Knee-banded side-lying clam: Place a mini band above your knees and lie on
your side with your arm supporting your head. Bend your knees and crisscross
your feet to keep you stable throughout the movement. Bring your top leg up as
high as you can (if your range of motion is very limited, you can place the mini-
band higher up on your thighs). Flip around to the other side to perform on other
leg.
Bodyweight hip thrust: Keep a forward eye gaze while keeping the chin tucked.
Maintain a flat torso and make sure to reach full hip extension with a slight
posterior pelvic tilt. Drive through the heels and don’t let your knees cave in.
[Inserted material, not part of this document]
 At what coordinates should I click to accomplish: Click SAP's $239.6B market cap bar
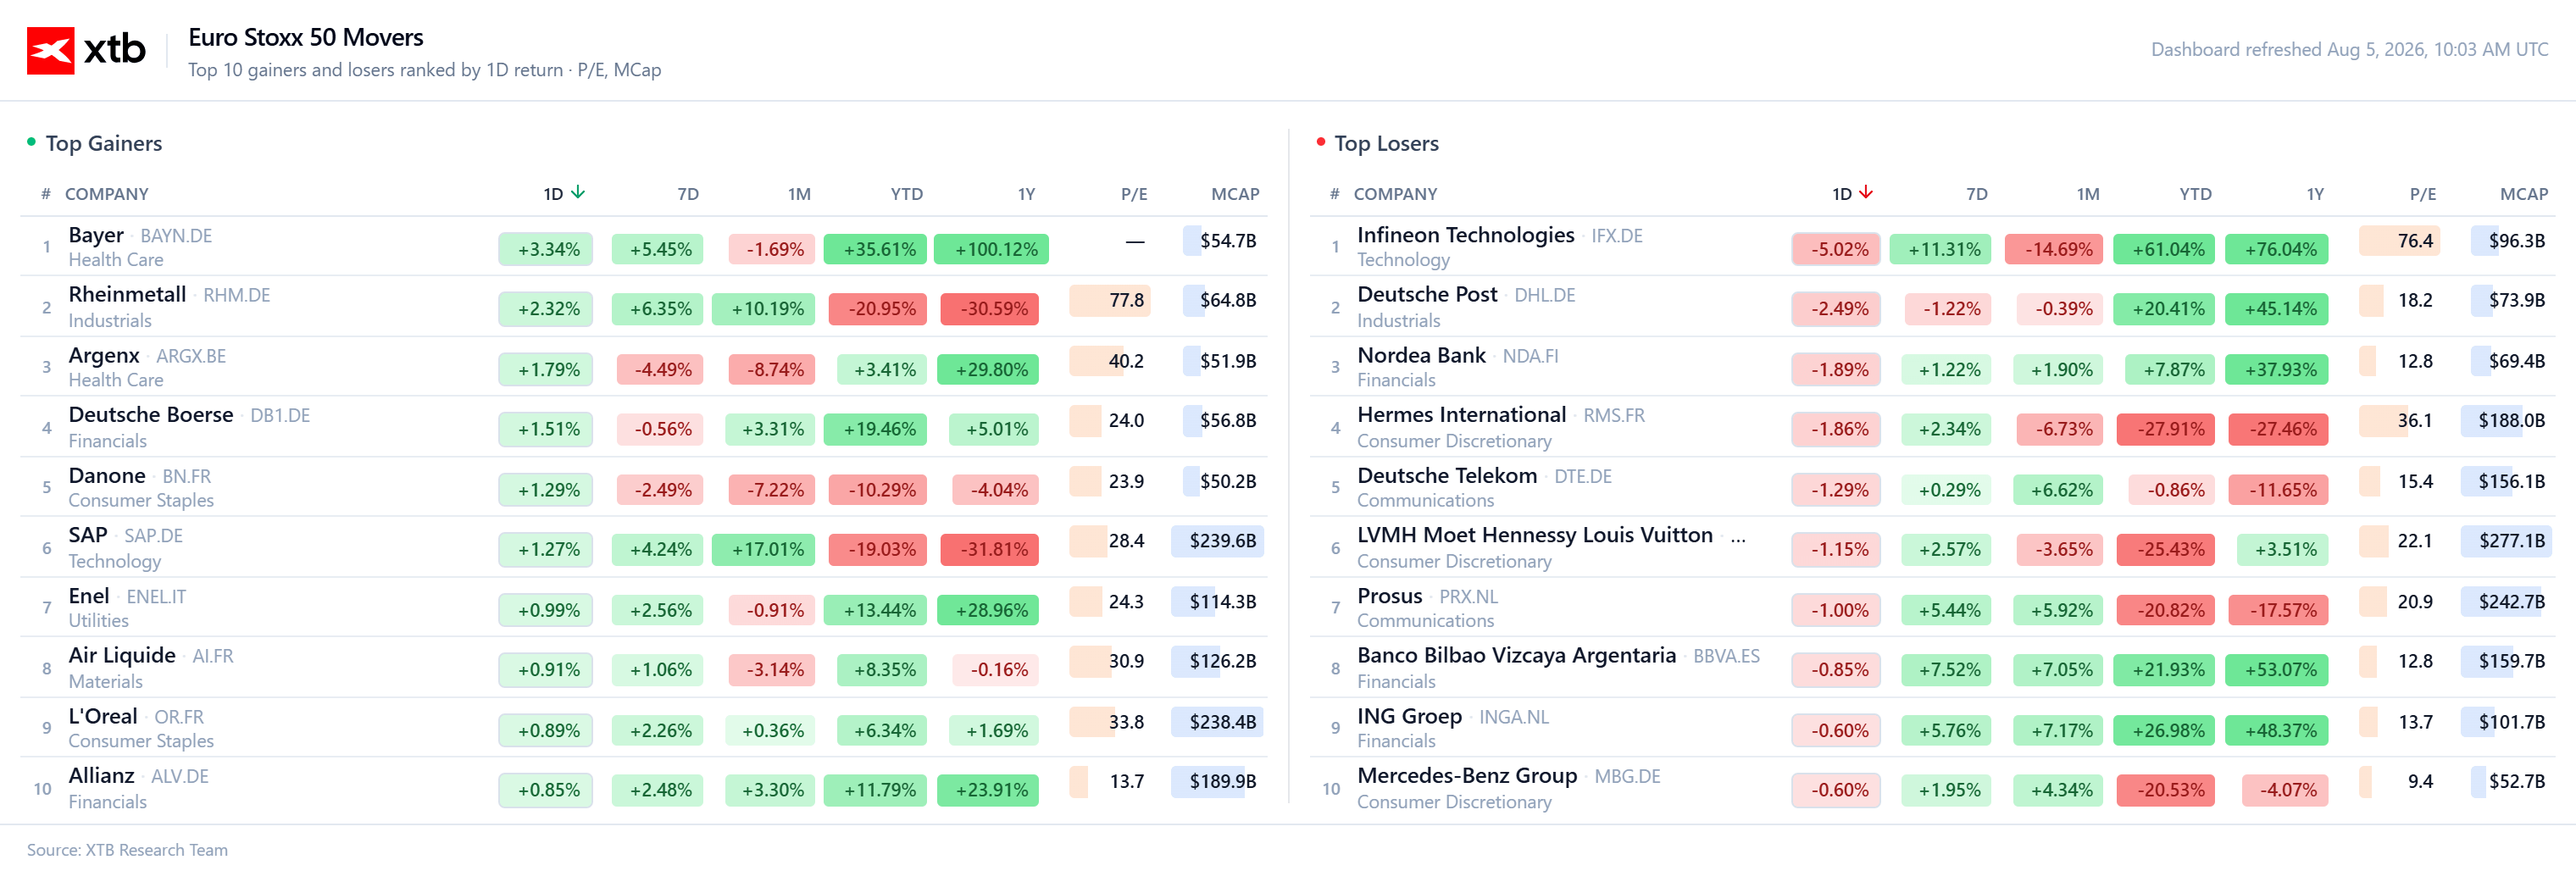click(1218, 541)
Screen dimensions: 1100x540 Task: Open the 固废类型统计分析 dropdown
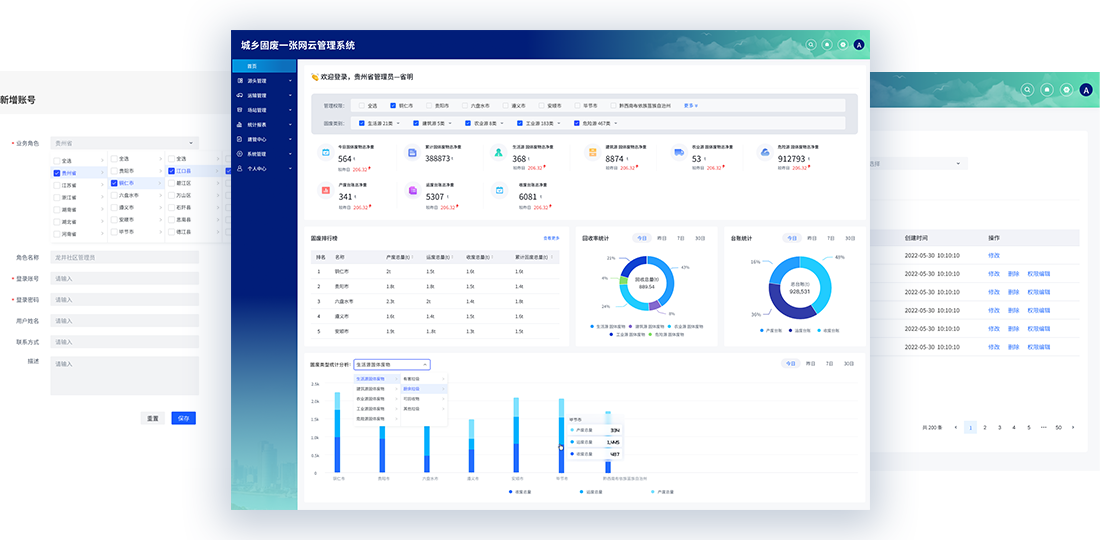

Band side-lying hip abduction: Place a mini band above your knees. You can
choke up the band higher up onto your thighs to lessen the load. Lay on your
side and make sure that you keep the hip internally rotated (toes pointing down)
throughout the movement. Position your top arm so that you can feel your upper
glute with your palm. This will ensure that you’re activating the target muscle
throughout the entire range of motion.
Band supine hip abduction: Place a mini band above your knees and lay
on the floor. Put your legs in the air with your knees bent at a 90-degree
angle. From this position, push outward as far as you can against the band
before returning to the starting position.
Quadruped leg swing: Get on all fours on a bench, leaving one leg hanging on
the side. Keep a slight bend in your working knee as you swing your leg back. Do
not hyperextend at the top, keep a straight line with your body.